Just because one can celebrate it, of course, doesn’t mean one should. But here’s where I think being Jewish enhances the marking of Valentine’s Day - and Valentine’s Day enhances being Jewish.
Jews in the Diaspora have long struggled to maintain identity amidst powerful forces of assimilation. It’s rarely been easy. In closed societies, host states and their citizens have often violently turned on the Jewish communities living among them. In more open societies, there is a powerful temptation to assimilate completely. Jews themselves worry about Jewish continuity - a group fear which psychologist Michael Wohl, my colleague at Carleton University, calls “collective angst.”

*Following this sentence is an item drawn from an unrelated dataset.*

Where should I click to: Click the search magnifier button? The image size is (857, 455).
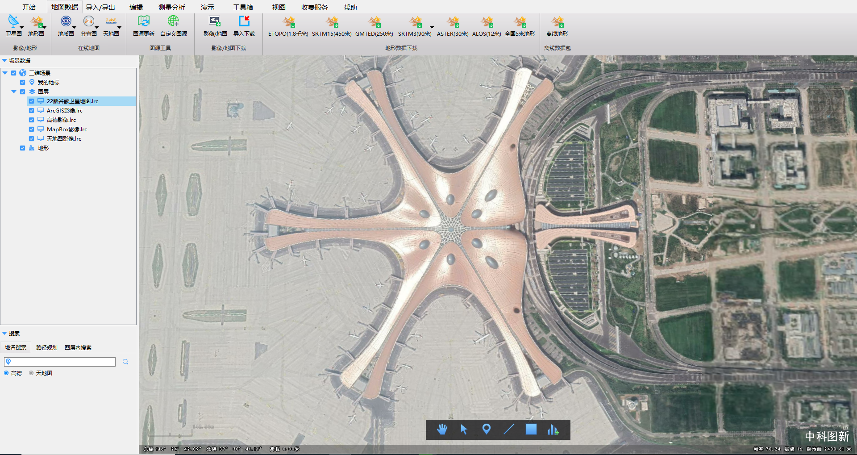(x=125, y=362)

At the same time, being Jewish has never meant living in total isolation from the broader community, as much as some Jewish contemporary communities appear to strive for this. Rabbi David Hartman, who died this week, said it best: “Human wholeness is realized in relationship.” Here, I extend Hartman’s interpersonal argument to suggest that Jewish identity is nurtured by the broader society, and the broader society is nurtured by Jewish identity.
Part of a rich and deeply internalized Jewish identity is that invisible aspect of identity. It is something deep, a big shaggy, in the words of New York Times columnist David Brooks. Meaningful Jewish identity - the kind that can prove an antidote to collective fears over Jewish continuity - is the kind animated by deep-seated yearnings and desires.

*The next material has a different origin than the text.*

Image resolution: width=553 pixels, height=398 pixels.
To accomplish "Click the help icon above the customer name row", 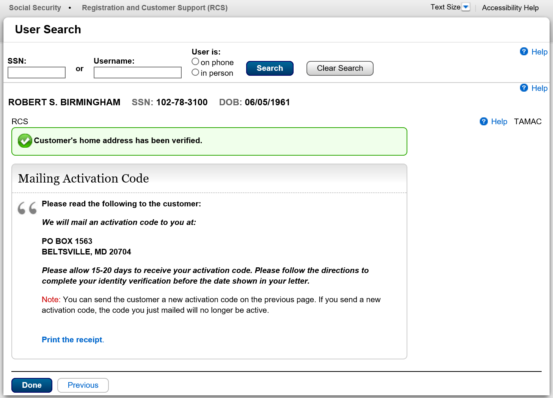I will pos(524,88).
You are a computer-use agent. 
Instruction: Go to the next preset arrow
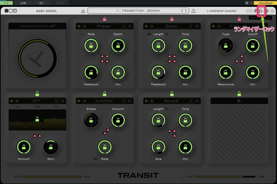(186, 11)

The question Jewish parents need to ask on Valentine’s Day - and every other day - is, have my kids internalized the “big shaggy” of Jewish identity?

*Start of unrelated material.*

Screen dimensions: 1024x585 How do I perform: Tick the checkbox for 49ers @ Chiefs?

While my kids ink their Valentine’s Day cards, I may very well overhear them humming the Ashrei prayer - or Adon Olam. As we bake together, we speak Hebrew, as we do every day. A weekend sleepover at a non-Jewish friend’s involves a request to bring along some leftover challah from our shabbat table. And at any given moment, one of my kids may take a break from what they are doing and exclaim intense frustration over waiting another long 153 days to return to Jewish camp. Quite simply, being Jewish is something that permeates their being.
Indeed, we will never know how our children will “turn out” - nor do we ever know how we ourselves will “turn out.” But my instinct as a parent tells me that my kids will be ultimately be better Jews through their engagement with others. Valentine’s Day - with its ritualized expressions of affection for one’s classmates through sticky embraces of chocolate and foil - is the kind of day where Jewish identity can happily intertwine with secular society, as well it should.
If the dance of twenty-first century Jewish life is a mixed basket of chocolate hearts and prune hamentaschen, let’s remember that the taste of each is enhanced by the memory - and anticipation - of the other.